Les membres du jury ont beaucoup débattu, longuement discuté… Pour savoir si le succès de Porsche, notamment la prise de contrôle de Volkswagen, relevait du seul capitaine Wiedeking ou du plus insaisissable, bien qu'omnipotent, Ferdinand Piëch. Ou encore pour savoir si la réussite de Toyota, sur un mode papier glacé laissant peu de place à l'affect, pouvait vraiment être attribuée à un homme, en l'occurrence Katsuaki Watanabe, plus qu'à un implacable système, frisant certes l'excellence mais de façon désincarnée. Toujours pour savoir si Ratan Tata, son macro-empire et sa nano-voiture, était bien l'homme de l'année 2007 ou s'il valait mieux attendre un an pour que sa "candidature" devienne impossible à prendre en défaut. Mais rien ne sert de courir, il faut partir à point. Ce qu'a fait Jean-Pierre Ploué ! Le responsable du design de Citroën a su s'appuyer sur des soutiens de première heure pour finalement profiter du halo d'interrogations entourant les autres pressentis et rafler la majorité des voix dès le 1er tour. Une première à plus d'un titre : d'une part, parce que depuis plusieurs années, l'élection se jouait à une ou deux voix près et d'autre part, parce qu'il s'agit tout simplement du premier designer distingué par un prix le plus souvent "réservé" aux grands patrons ou aux tenants de l'économie et du commerce.

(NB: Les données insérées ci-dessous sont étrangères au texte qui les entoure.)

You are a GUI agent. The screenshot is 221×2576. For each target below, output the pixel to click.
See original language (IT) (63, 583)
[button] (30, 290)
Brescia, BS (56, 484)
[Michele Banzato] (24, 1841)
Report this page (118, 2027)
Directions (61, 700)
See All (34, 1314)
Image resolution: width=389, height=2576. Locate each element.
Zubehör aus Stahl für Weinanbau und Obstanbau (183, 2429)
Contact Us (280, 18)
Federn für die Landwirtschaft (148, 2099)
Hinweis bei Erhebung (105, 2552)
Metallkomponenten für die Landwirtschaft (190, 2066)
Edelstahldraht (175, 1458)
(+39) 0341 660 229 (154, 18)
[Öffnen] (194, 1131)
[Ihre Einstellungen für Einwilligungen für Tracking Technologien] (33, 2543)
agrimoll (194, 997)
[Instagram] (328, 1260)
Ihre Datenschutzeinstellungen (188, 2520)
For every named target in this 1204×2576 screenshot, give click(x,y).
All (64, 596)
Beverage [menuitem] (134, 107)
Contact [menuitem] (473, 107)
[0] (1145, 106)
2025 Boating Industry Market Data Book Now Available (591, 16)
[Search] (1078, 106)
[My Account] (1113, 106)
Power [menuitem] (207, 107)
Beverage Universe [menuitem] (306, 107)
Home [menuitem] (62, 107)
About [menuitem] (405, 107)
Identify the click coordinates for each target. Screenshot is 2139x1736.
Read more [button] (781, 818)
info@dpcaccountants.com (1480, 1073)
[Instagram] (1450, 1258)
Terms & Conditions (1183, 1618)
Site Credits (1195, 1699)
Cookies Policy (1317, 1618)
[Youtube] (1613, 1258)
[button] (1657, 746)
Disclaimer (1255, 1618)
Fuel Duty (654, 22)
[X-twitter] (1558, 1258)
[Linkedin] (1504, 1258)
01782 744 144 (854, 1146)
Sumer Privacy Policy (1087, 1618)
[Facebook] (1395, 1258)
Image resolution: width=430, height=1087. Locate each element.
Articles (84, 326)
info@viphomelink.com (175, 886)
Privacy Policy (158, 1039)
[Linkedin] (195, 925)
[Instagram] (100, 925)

FOCUS Les membres du jury |
Liberté de pensée
En fait, ce n'est nullement une surprise, car le nom de Jean-Pierre Ploué avait été régulièrement avancé au rang des nominés lors des trois précédentes éditions. Il est vrai que l'homme jouit d'un immense capital sympathie. Jeune quadra enjoué, à la fois timide et malicieux, modeste et brillant, il se rend toujours disponible, alors que son emploi du temps est un casse-tête chinois de niveau noir. A mille lieues de l'image d'Epinal du designer diva et de la morgue élevée au rang d'art de la posture par certains de ses confrères, Jean-Pierre Ploué promène avec naturel un style direct et accessible. Pourtant, dieu sait s'il collectionne les prix de design depuis quelques années ! Cette attitude, tout en affabilité et en dynamisme, est somme toute révélatrice de la liberté de pensée qui caractérise l'homme et le designer. "En peinture, je suis séduit par les impressionnistes, mais mon artiste préféré reste Van Gogh. Ce sont les couleurs qui m'émeuvent au premier chef. Couleurs que Cézanne a aussi sublimées dans certaines de ses toiles. En revanche, je suis peu réceptif à l'abstraction ou à l'art conceptuel", nous confiait-il récemment dans un entretien avant d'ajouter : "Je n'appartiens pas à un courant de pensée donné, pas plus qu'à une école de style. Je crois d'ailleurs que ce phénomène d'appartenance n'a plus cours dans l'automobile, même si à une période, certains revendiquaient une proximité avec le Bauhaus par exemple. Je crois que nous cherchons avant tout un langage formel adapté à une marque donnée. Quand je suis arrivé chez Citroën, avant de développer un langage formel à proprement parler, nous voulions marquer les esprits avec des produits forts. C3 et C2 en sont l'illustration. Puis, nous nous sommes attelés à fonder un langage formel commun à tous les véhicules de la marque. Cela ne doit pas forcément passer par une récurrence de motifs ou de formes immédiatement identifiables. L'air de famille peut, et doit, être transmis par un esprit qui anime et se retrouve sur tous les véhicules".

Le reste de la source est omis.